* _Prompt_:
Everything in the records except the pictures must be copied out exactly.

* _Study material_:
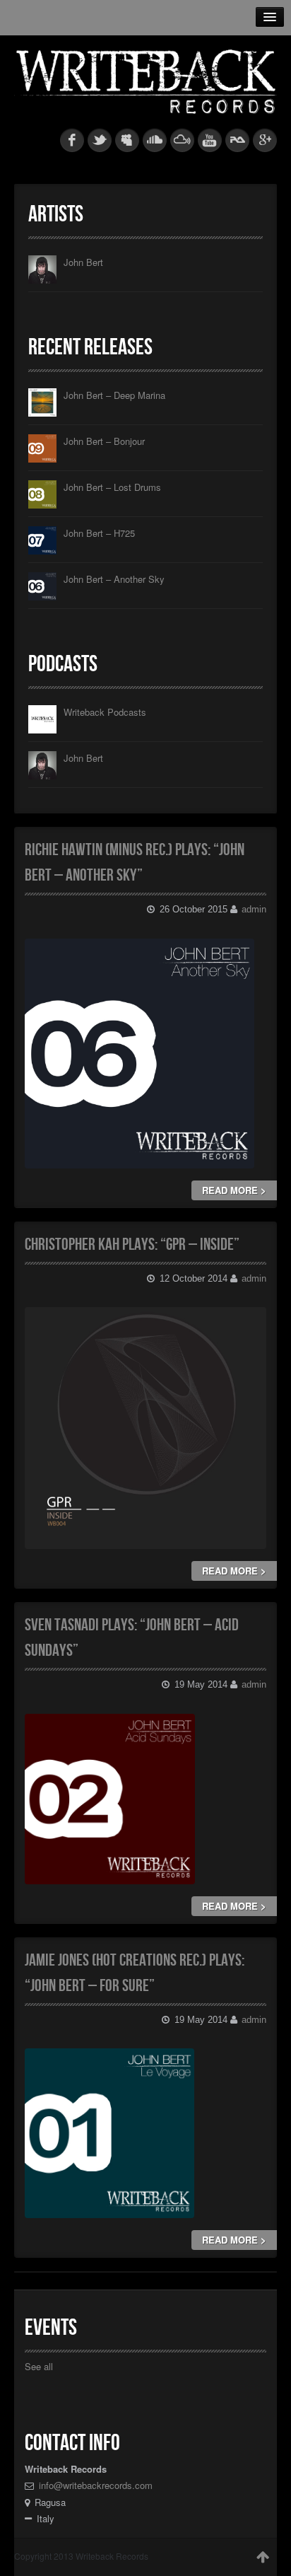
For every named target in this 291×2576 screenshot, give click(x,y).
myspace (127, 140)
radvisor (237, 140)
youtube (210, 140)
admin (254, 909)
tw (100, 140)
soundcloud (155, 140)
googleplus (265, 140)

* _Finished task_:
For every named target in this 291×2576 screenshot, give click(x,y).
myspace (127, 140)
radvisor (237, 140)
youtube (210, 140)
admin (254, 909)
tw (100, 140)
soundcloud (155, 140)
googleplus (265, 140)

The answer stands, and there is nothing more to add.